*** EXERCISE INPUTS ***

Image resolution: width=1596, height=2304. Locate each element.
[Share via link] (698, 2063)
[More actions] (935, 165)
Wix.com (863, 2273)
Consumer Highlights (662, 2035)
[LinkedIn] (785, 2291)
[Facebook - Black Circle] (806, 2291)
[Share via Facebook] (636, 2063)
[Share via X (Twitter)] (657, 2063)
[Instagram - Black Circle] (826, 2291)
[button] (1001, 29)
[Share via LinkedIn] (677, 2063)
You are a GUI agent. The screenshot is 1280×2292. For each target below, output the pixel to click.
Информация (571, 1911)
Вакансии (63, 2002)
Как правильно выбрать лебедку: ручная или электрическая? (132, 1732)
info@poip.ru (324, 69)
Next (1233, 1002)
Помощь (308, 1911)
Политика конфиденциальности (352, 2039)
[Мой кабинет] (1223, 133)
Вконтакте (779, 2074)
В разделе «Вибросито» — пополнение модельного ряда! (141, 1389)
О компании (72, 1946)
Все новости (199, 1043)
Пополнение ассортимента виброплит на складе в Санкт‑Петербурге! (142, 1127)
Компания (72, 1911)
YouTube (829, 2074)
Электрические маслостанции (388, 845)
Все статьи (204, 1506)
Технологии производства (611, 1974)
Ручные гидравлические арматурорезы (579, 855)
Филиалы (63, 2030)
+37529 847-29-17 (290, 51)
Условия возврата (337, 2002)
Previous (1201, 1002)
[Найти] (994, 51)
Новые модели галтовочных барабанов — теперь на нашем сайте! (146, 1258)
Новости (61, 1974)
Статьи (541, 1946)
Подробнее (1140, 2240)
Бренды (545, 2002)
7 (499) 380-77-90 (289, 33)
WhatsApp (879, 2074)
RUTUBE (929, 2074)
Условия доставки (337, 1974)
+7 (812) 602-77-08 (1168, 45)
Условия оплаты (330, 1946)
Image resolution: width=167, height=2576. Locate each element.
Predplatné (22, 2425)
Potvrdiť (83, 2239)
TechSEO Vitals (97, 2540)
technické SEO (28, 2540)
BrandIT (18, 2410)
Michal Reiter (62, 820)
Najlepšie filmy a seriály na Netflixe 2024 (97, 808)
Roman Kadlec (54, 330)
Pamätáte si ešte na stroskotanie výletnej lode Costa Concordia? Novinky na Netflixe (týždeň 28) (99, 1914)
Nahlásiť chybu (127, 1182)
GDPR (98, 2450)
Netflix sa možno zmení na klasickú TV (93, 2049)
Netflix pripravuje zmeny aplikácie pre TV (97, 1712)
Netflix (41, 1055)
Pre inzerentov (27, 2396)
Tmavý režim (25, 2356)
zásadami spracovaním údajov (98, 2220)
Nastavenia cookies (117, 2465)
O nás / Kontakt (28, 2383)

*** End of EXERCISE INPUTS ***

The answer should contain nothing except the lines from the one with "zásadami spracovaním údajov (98, 2220)" to the end of the material above, each given again exactly.

**ANSWER SECTION:**
zásadami spracovaním údajov (98, 2220)
Nastavenia cookies (117, 2465)
O nás / Kontakt (28, 2383)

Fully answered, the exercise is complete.